[Items from a data source]
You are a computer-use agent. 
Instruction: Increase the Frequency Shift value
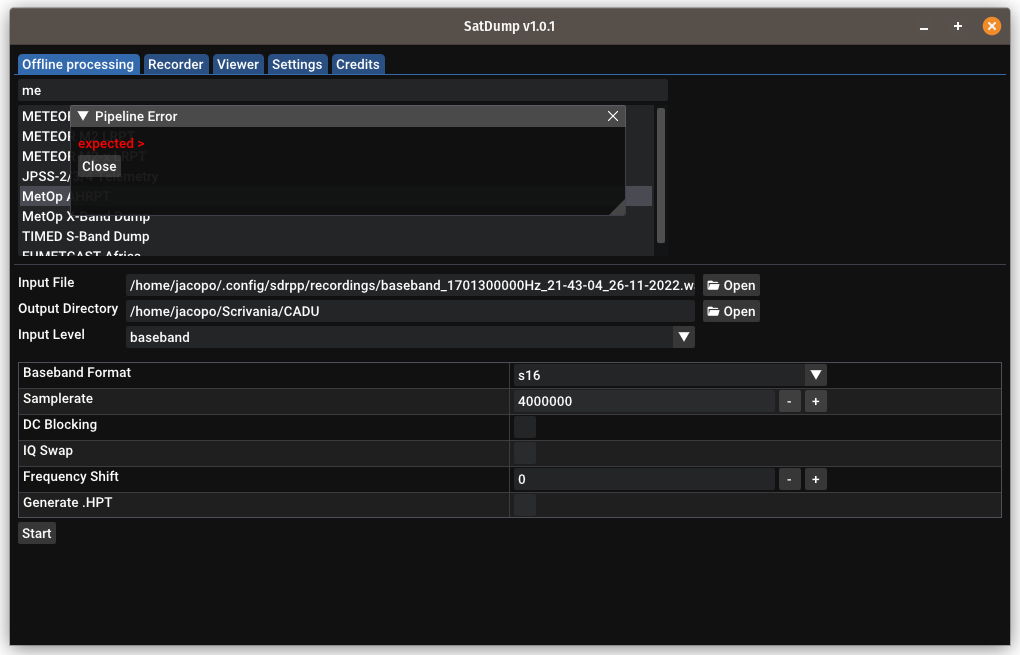click(815, 478)
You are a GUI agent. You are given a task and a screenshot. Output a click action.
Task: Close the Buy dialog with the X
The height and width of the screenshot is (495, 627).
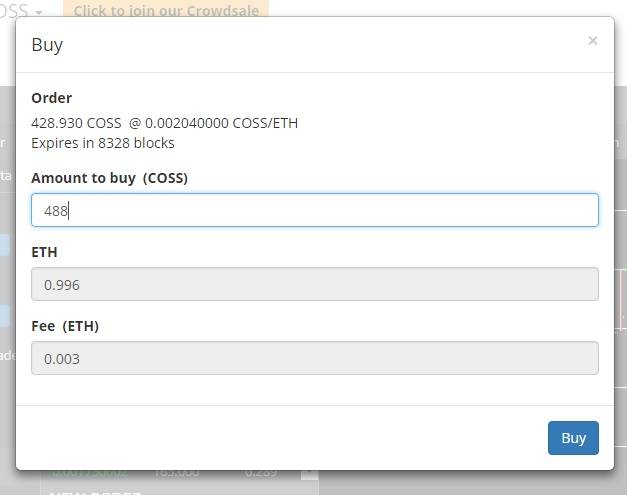pos(593,41)
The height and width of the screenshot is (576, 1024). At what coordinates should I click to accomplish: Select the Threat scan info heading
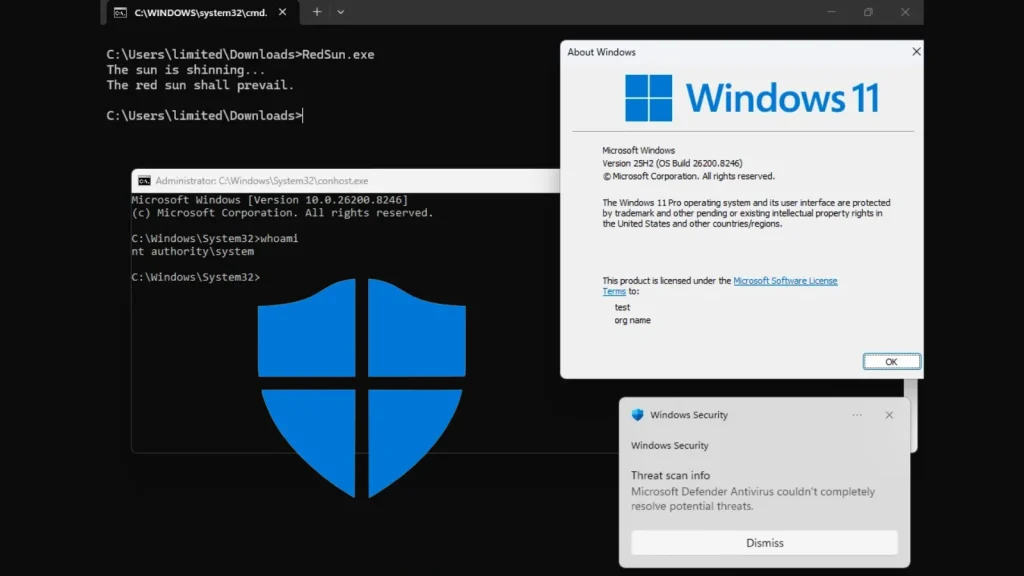[x=670, y=475]
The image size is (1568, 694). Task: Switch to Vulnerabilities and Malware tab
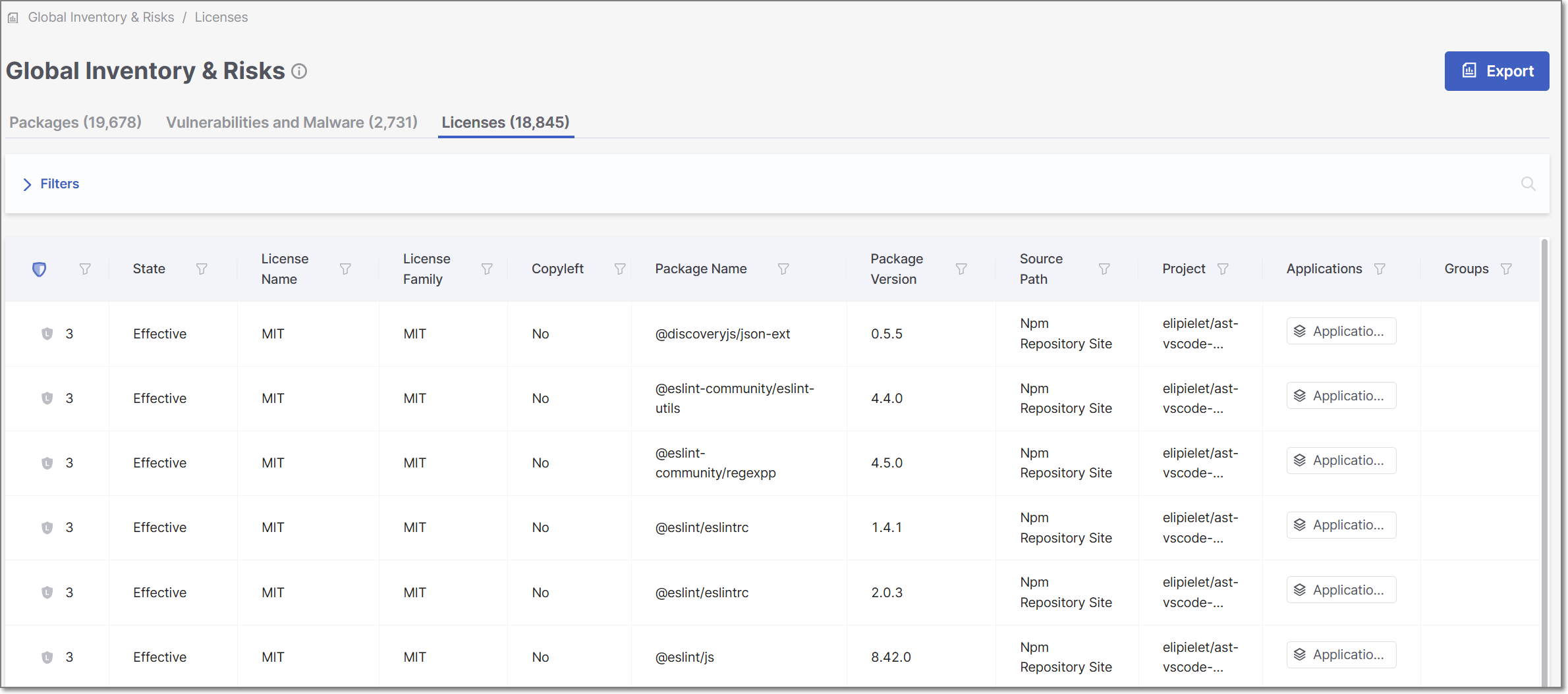[x=291, y=122]
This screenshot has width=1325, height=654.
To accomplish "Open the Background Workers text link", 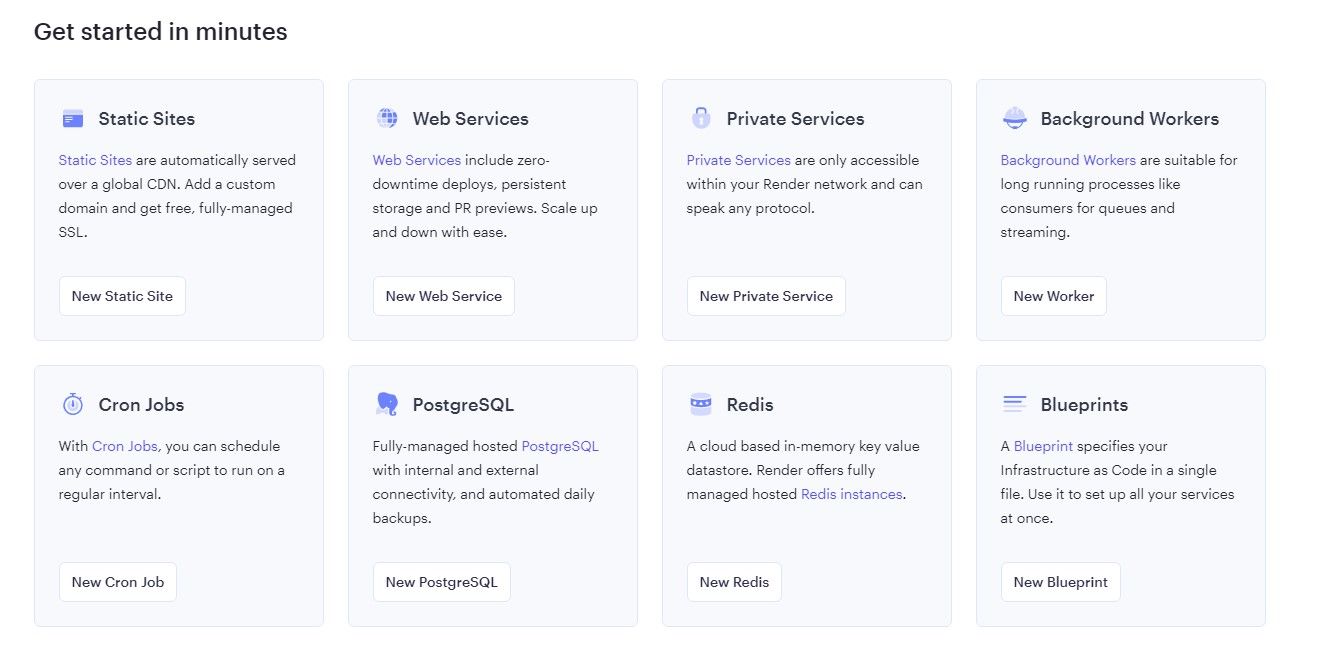I will coord(1067,160).
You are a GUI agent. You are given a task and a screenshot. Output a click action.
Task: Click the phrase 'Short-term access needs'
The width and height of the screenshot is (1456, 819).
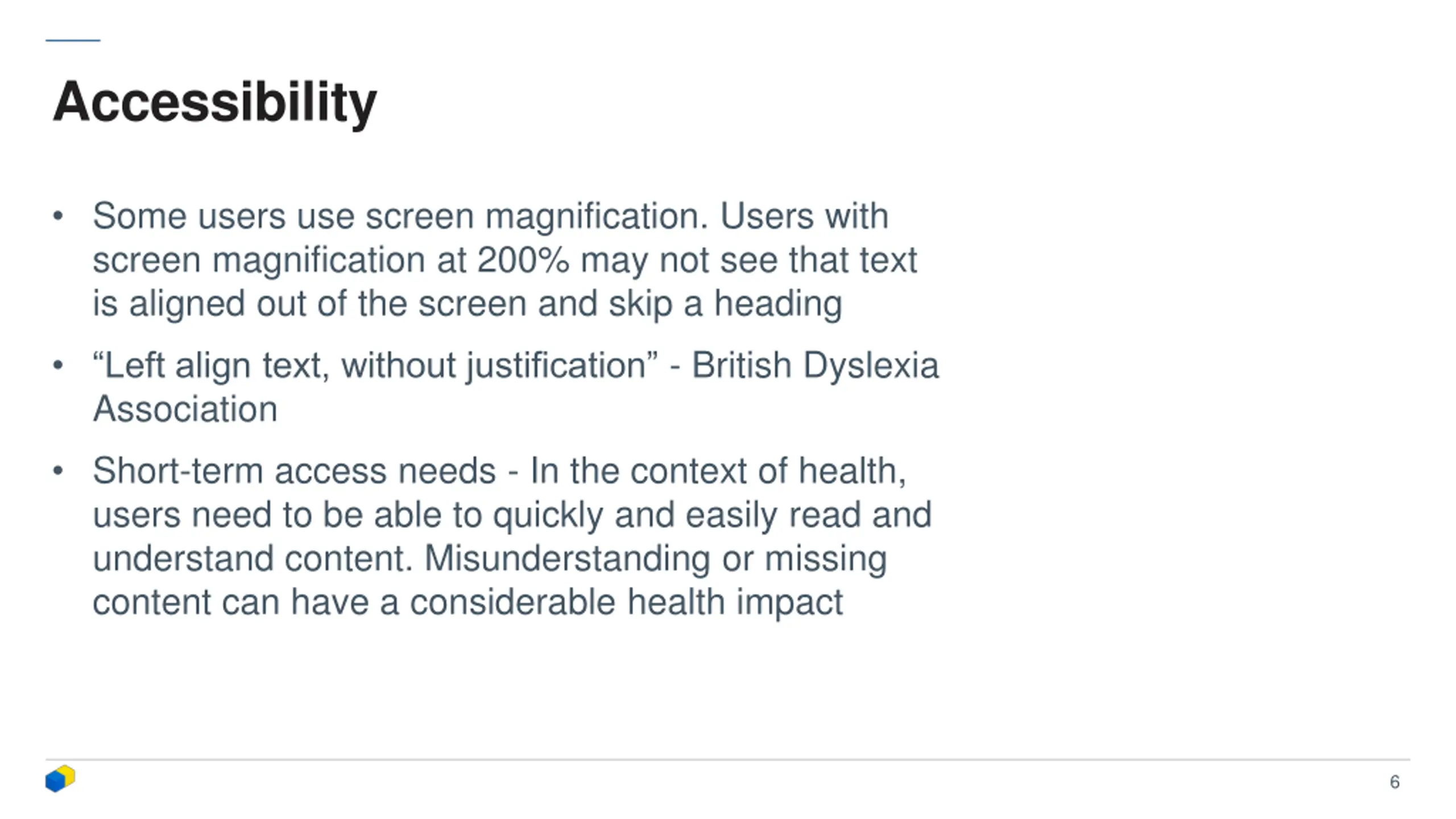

▶ Brief
Repeat exactly the lines from the first line of the records above through the line containing "This screenshot has width=1325, height=654.", both included. Leave out the pictures.

▶ Result of the exercise
You are a computer-use agent. 
Instruction: Increase the Frequency Shift value
click(815, 478)
You are a GUI agent. You are given a task and a screenshot. Output a click action.
Task: Close the Buy dialog with the X
The height and width of the screenshot is (495, 627).
pos(593,41)
The height and width of the screenshot is (576, 1024). At what coordinates should I click to accomplish: Select the Threat scan info heading
[x=670, y=475]
The image size is (1568, 694). Task: Switch to Vulnerabilities and Malware tab
[x=291, y=122]
This screenshot has width=1325, height=654.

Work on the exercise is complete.